- DIRECTIONS
Below are records; report the number of lines in them that include the word "agent", with no other text.

__________

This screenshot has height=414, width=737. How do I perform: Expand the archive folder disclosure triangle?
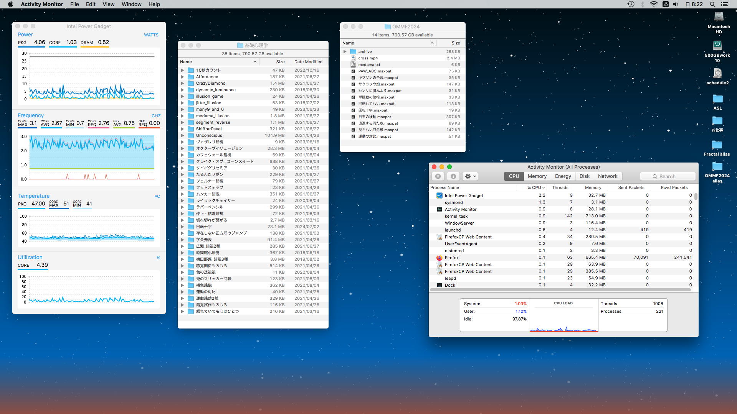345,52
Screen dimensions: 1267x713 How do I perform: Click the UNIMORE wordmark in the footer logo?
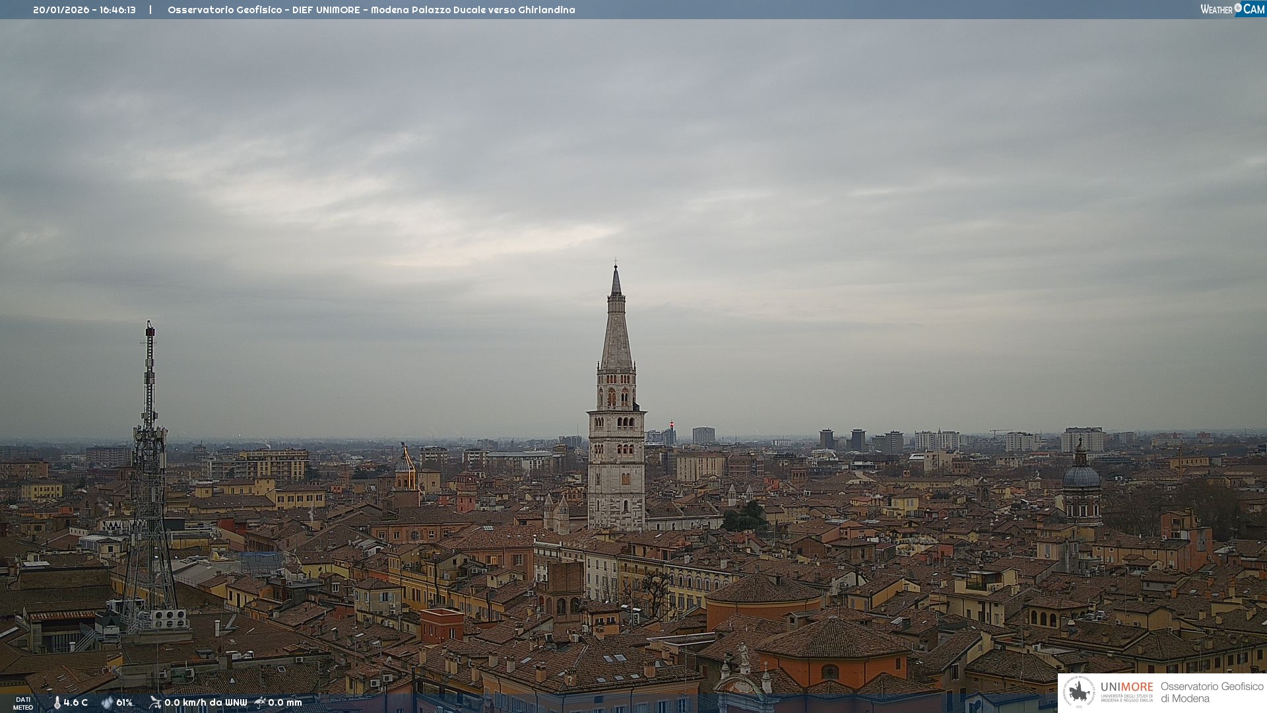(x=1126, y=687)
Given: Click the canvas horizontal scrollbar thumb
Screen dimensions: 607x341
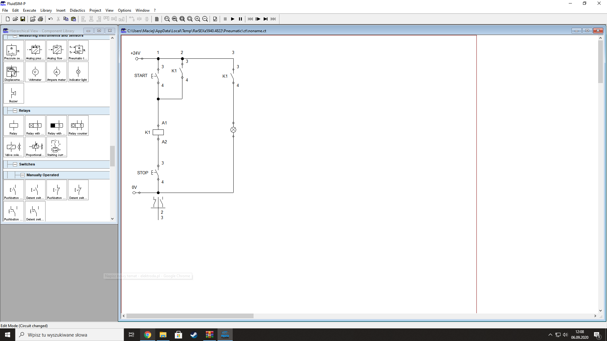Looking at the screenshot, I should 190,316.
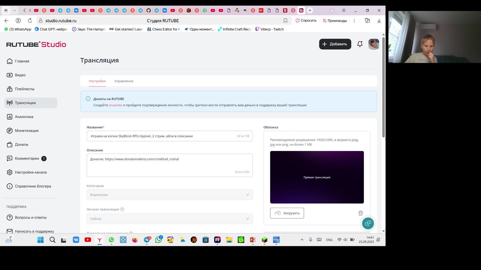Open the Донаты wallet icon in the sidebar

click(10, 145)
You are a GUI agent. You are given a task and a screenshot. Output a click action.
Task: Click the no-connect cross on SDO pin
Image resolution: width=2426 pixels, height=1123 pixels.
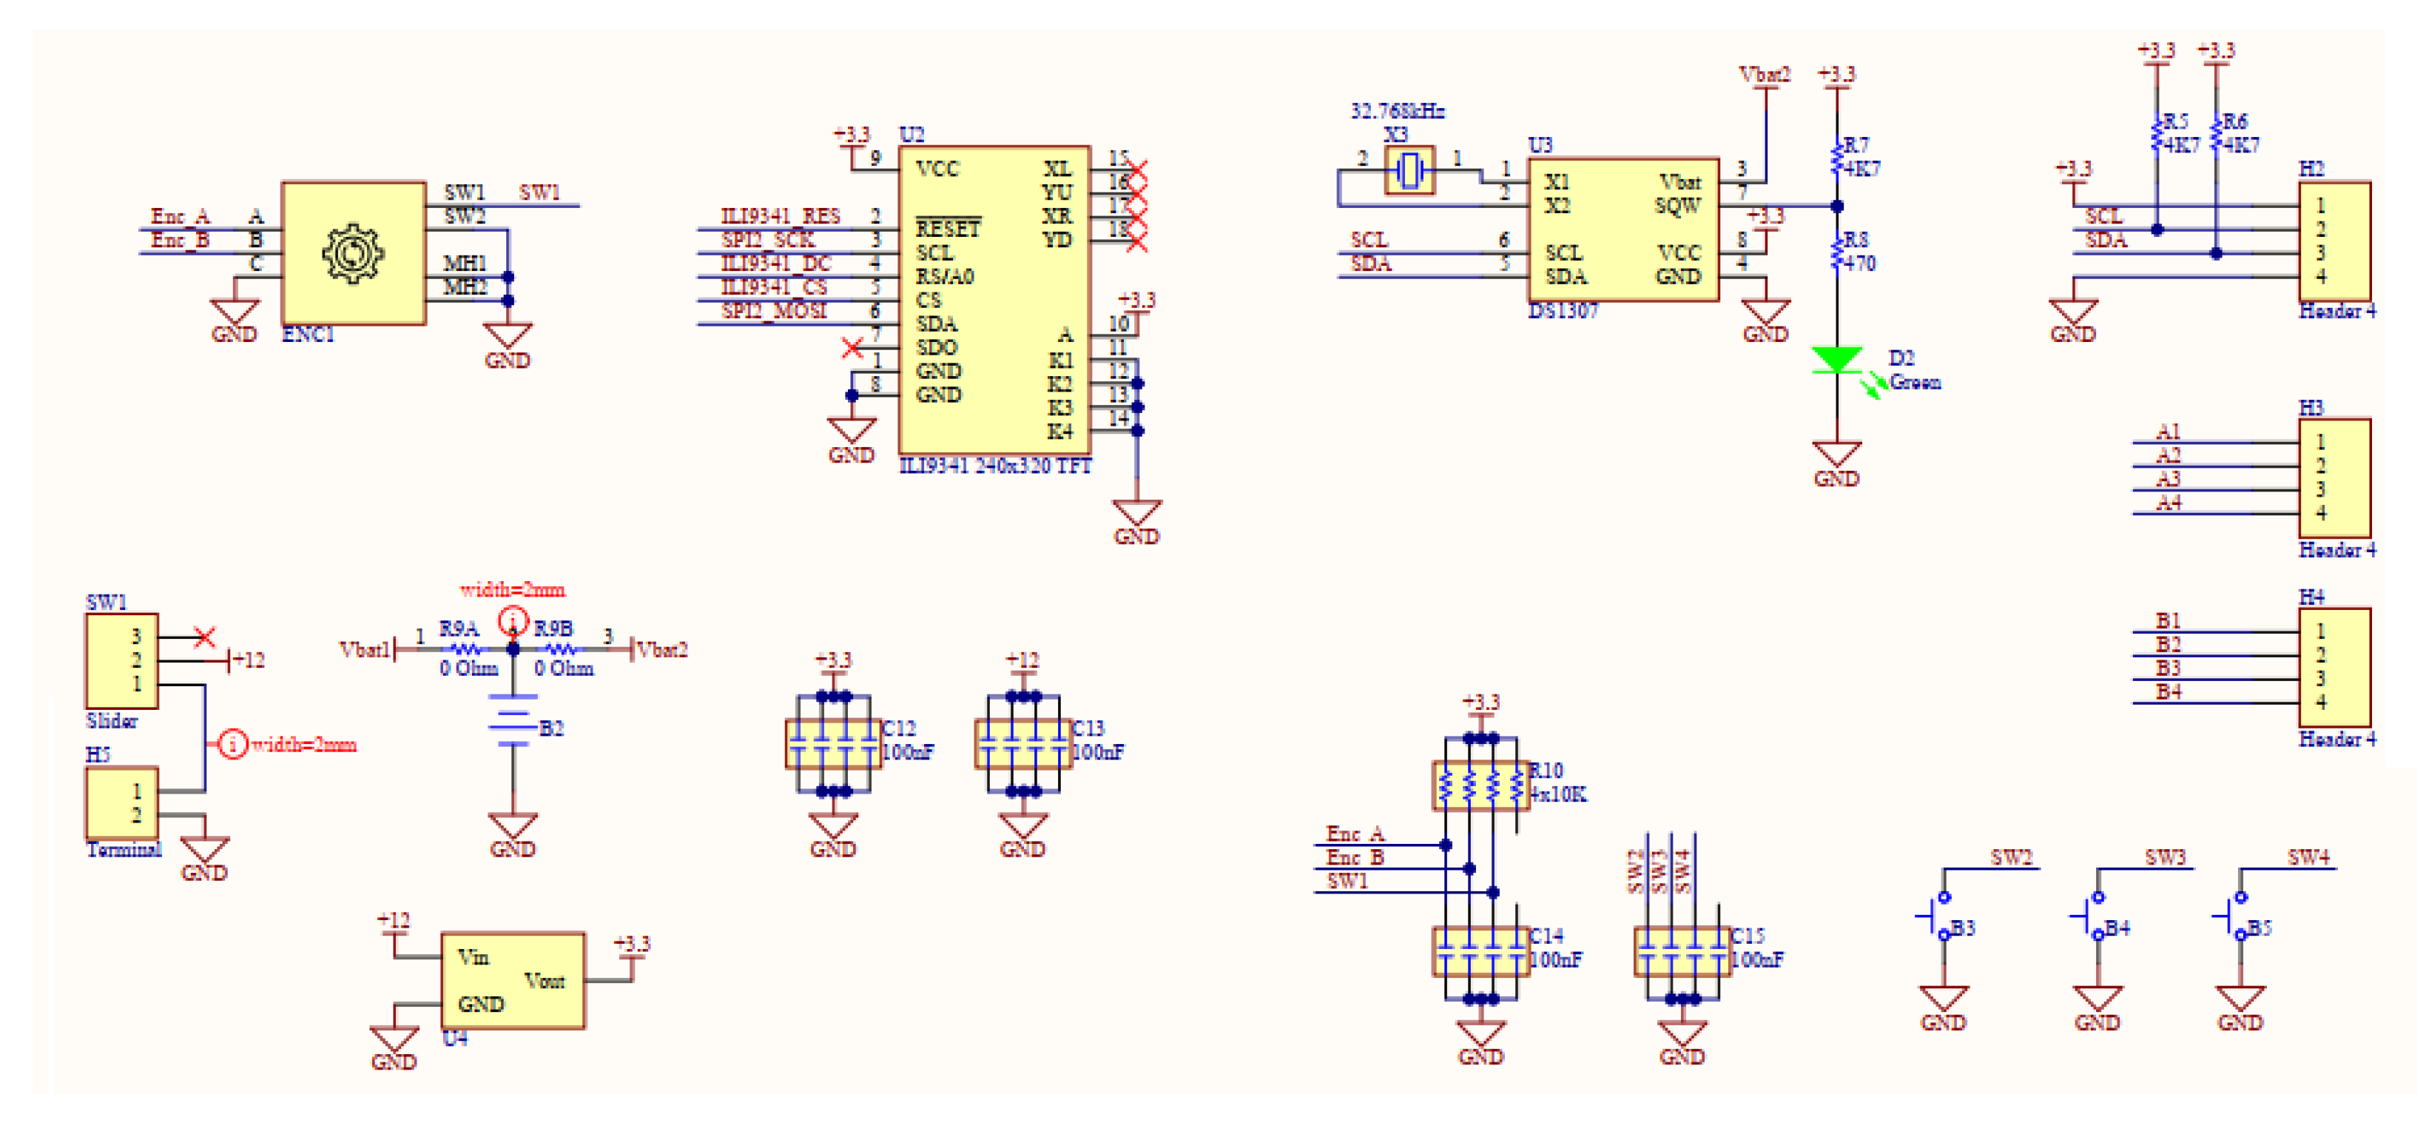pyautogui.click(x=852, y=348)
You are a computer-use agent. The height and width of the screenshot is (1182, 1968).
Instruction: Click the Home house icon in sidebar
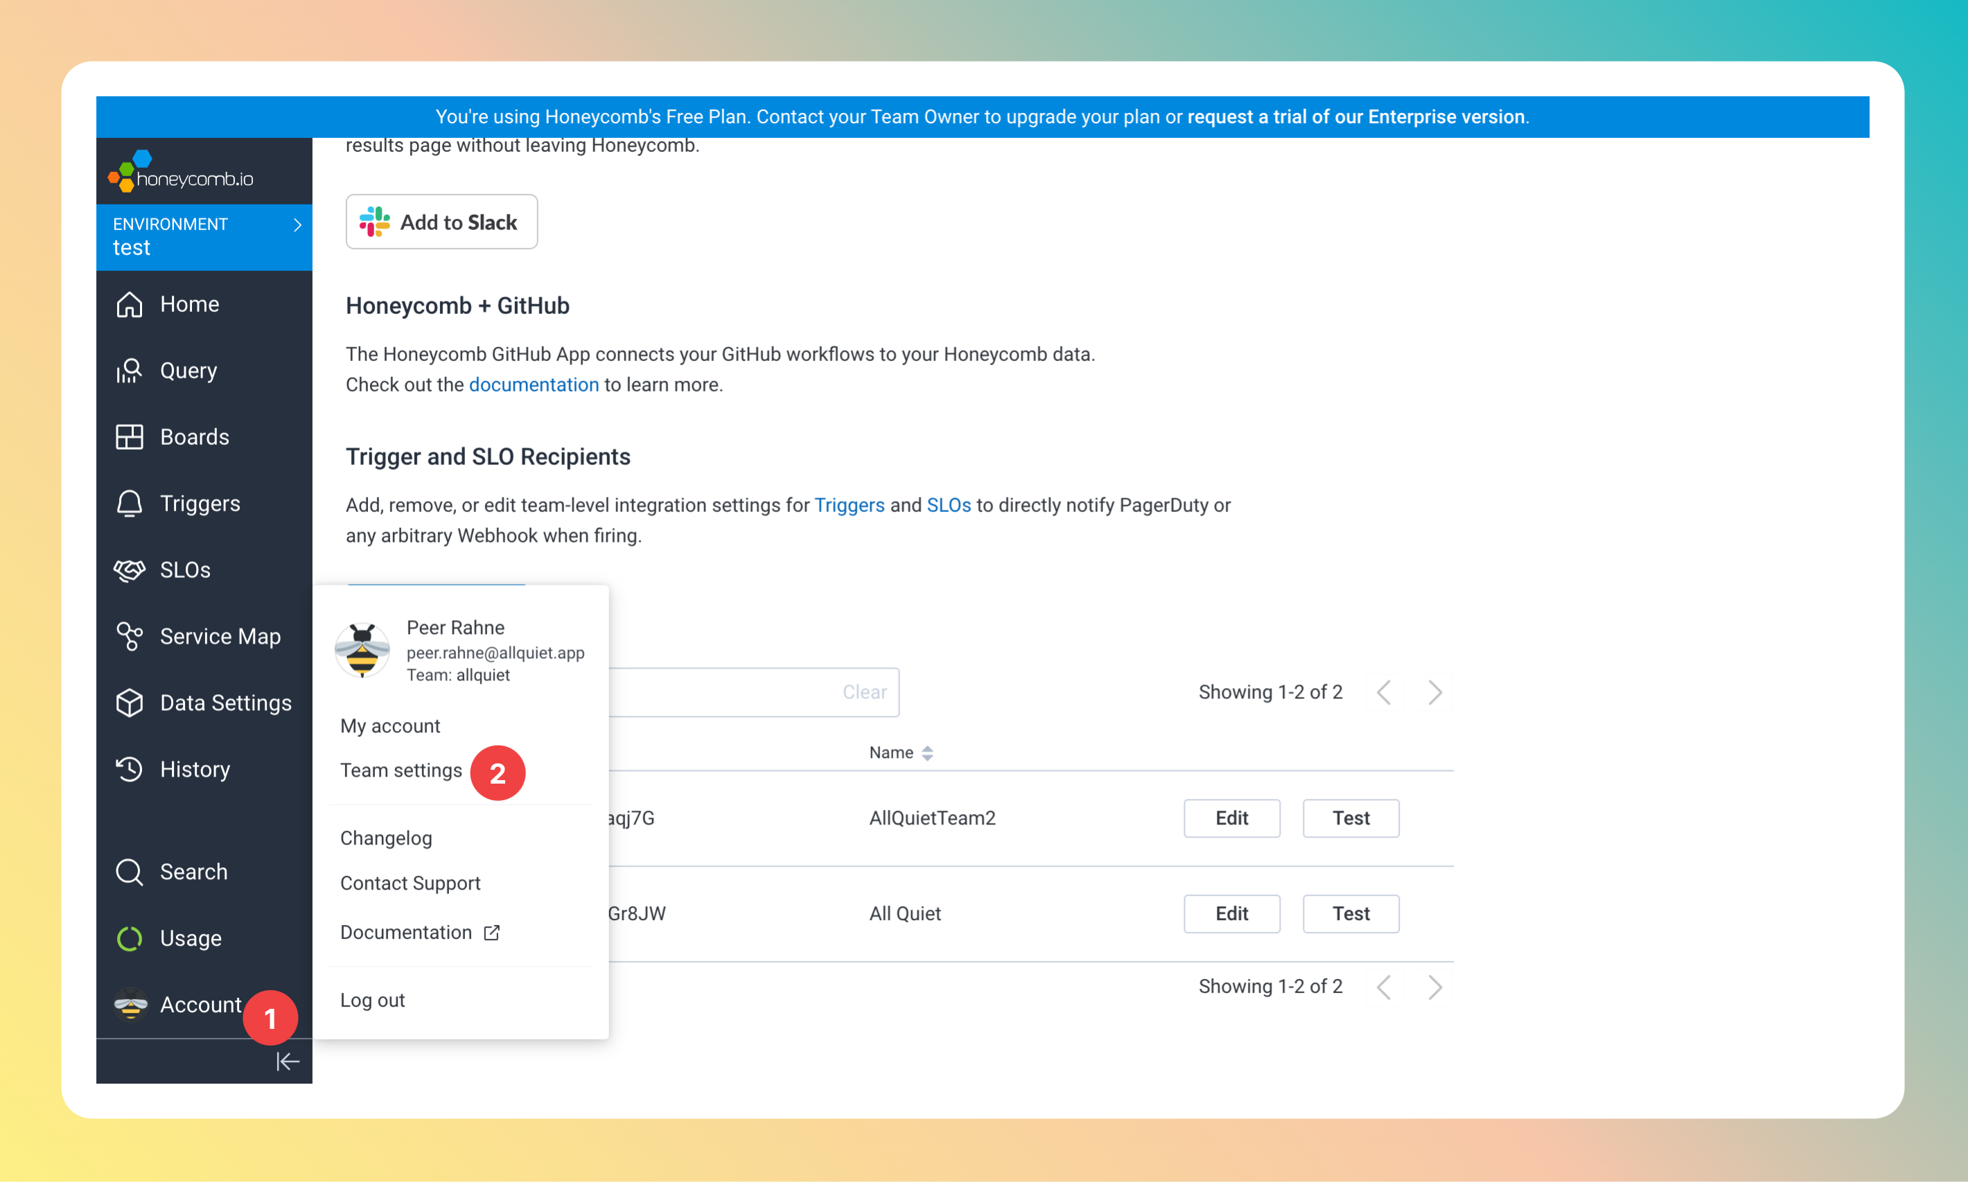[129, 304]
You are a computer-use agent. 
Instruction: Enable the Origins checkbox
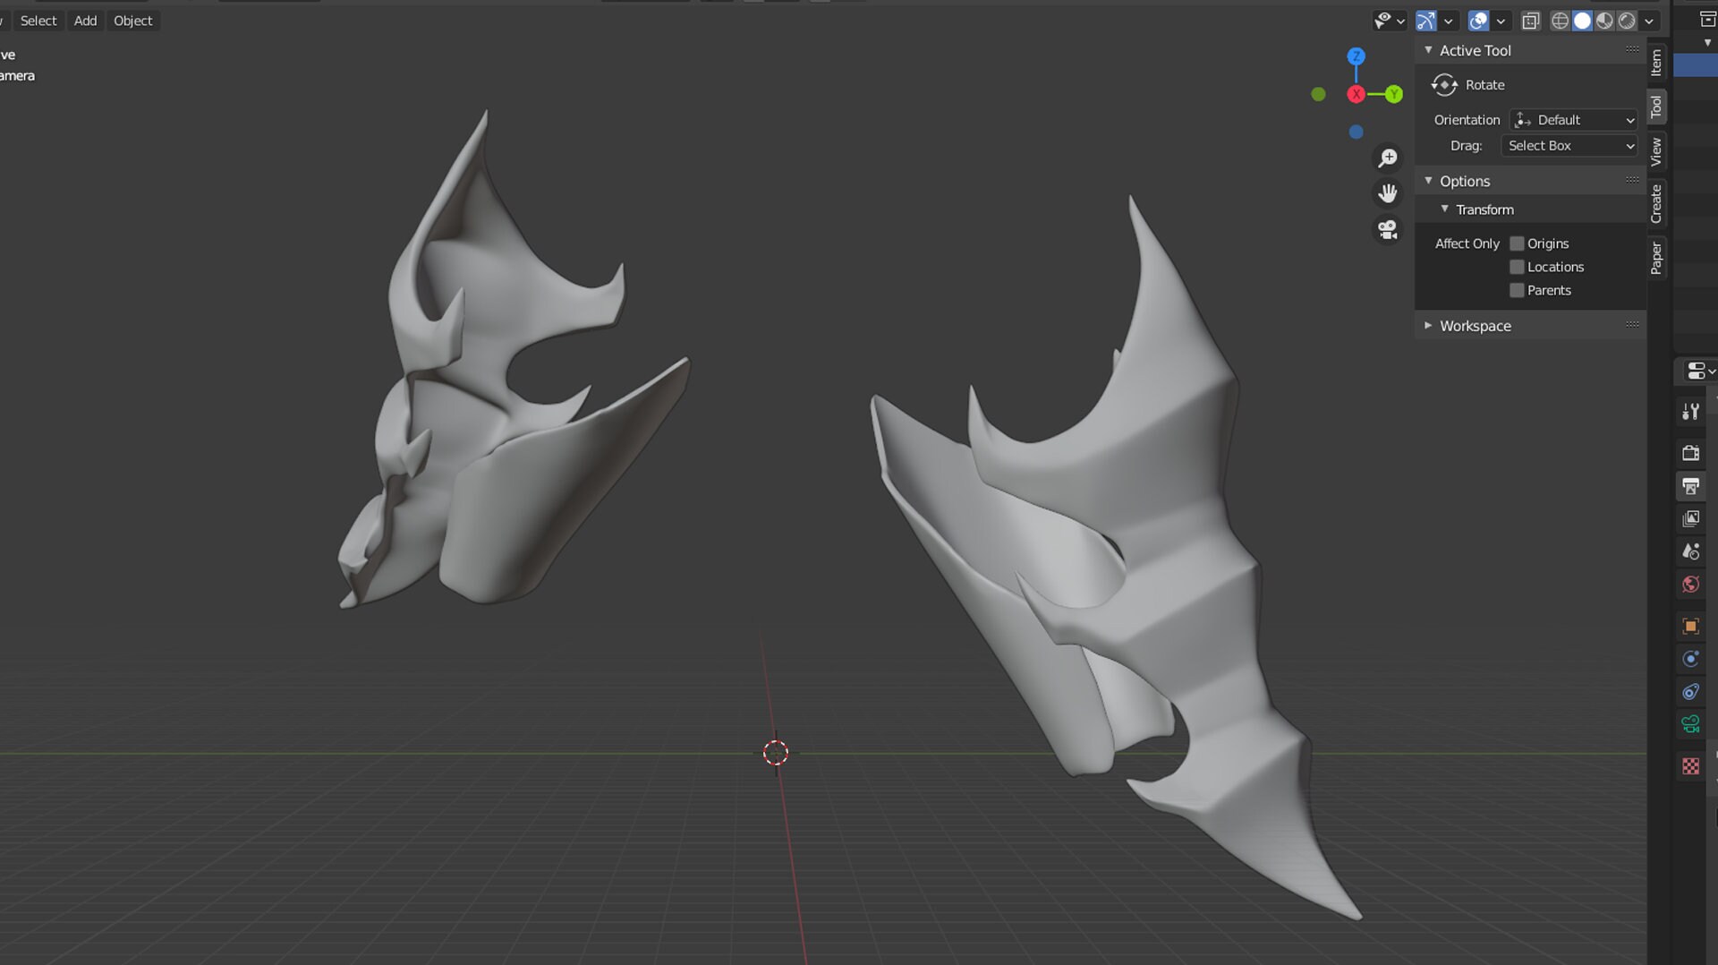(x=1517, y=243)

__________

- WORKED SOLUTION
3